Japan releases more treated radioactive waste into oceans despite concerns, stern warnings

Fukushima Daichi Nuclear Power Station, Japan.

Despite voices of concern, Japan on Wednesday released more treated radioactive water into the oceans from the crippled Fukushima Daiichi nuclear power plant, Anadolu Agency reported.

This is the “last discharge for the fiscal year ending March,” the Tokyo-based Kyodo News reported.

Plant operator Tokyo Electric Power Company Holdings Inc (TEPCO) said the discharge will continue for around 17 days and “meets the standards set by the government and the utility.”

Last week, the Japanese government issued a stern warning Tuesday to TEPCO after a leak of contaminated water from the plant.

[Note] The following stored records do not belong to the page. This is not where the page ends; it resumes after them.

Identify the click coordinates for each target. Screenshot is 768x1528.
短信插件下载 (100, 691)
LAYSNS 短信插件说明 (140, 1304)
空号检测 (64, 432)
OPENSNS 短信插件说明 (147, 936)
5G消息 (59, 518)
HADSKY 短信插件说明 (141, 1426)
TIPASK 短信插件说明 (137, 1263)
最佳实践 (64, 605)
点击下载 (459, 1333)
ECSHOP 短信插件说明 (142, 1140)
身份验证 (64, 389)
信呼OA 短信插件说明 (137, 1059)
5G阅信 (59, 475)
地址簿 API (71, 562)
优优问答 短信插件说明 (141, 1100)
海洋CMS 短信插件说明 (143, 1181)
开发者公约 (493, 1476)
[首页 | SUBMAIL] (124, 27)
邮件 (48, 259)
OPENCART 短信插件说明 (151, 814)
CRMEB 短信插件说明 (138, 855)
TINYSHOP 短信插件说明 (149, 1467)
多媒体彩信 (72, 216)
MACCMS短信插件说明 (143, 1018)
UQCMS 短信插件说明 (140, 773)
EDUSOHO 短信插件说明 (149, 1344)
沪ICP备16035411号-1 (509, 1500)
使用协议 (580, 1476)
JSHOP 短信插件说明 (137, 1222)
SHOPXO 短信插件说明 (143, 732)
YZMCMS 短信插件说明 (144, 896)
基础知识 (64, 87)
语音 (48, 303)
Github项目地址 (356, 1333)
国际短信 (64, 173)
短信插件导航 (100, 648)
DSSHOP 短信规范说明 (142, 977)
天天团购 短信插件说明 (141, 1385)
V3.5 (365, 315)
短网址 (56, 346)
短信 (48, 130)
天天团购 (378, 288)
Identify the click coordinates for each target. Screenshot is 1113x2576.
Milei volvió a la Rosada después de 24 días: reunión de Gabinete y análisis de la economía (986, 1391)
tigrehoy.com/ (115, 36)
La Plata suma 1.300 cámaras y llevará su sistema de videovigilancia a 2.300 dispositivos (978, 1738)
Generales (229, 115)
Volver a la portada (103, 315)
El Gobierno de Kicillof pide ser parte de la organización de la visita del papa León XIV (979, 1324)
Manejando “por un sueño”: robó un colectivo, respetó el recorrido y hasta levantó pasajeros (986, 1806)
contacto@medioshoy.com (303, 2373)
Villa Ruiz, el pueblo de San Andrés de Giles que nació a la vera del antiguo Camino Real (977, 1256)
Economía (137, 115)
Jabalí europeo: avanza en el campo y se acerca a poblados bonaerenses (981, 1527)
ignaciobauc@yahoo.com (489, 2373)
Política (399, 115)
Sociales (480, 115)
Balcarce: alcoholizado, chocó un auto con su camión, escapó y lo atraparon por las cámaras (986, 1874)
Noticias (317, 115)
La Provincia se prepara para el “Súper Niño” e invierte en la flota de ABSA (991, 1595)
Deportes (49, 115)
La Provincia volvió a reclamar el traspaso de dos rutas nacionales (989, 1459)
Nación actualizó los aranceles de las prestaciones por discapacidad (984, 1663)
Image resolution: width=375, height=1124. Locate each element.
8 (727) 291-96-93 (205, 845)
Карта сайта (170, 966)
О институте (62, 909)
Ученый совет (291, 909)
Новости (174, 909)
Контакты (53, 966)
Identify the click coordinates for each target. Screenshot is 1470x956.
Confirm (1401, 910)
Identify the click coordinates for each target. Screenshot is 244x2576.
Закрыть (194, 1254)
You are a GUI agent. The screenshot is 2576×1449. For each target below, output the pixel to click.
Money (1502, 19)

Tokyo’s move to begin the release of treated radioactive water into the oceans last August had triggered severe criticism with China imposing a blanket ban on imports of seafood from Japan.

The plant has more than 1 million tons of treated wastewater to release in a 30-year process.

The Fukushima plant was forced to shut down after facing the largest nuclear accident since 1986 in Chernobyl following an earthquake and tsunami in 2011.

Beijing has said Japan’s disposal of nuclear-contaminated wastewater into the surrounding ocean poses a risk “not only for human health, but also for the global marine environment and international public interests.”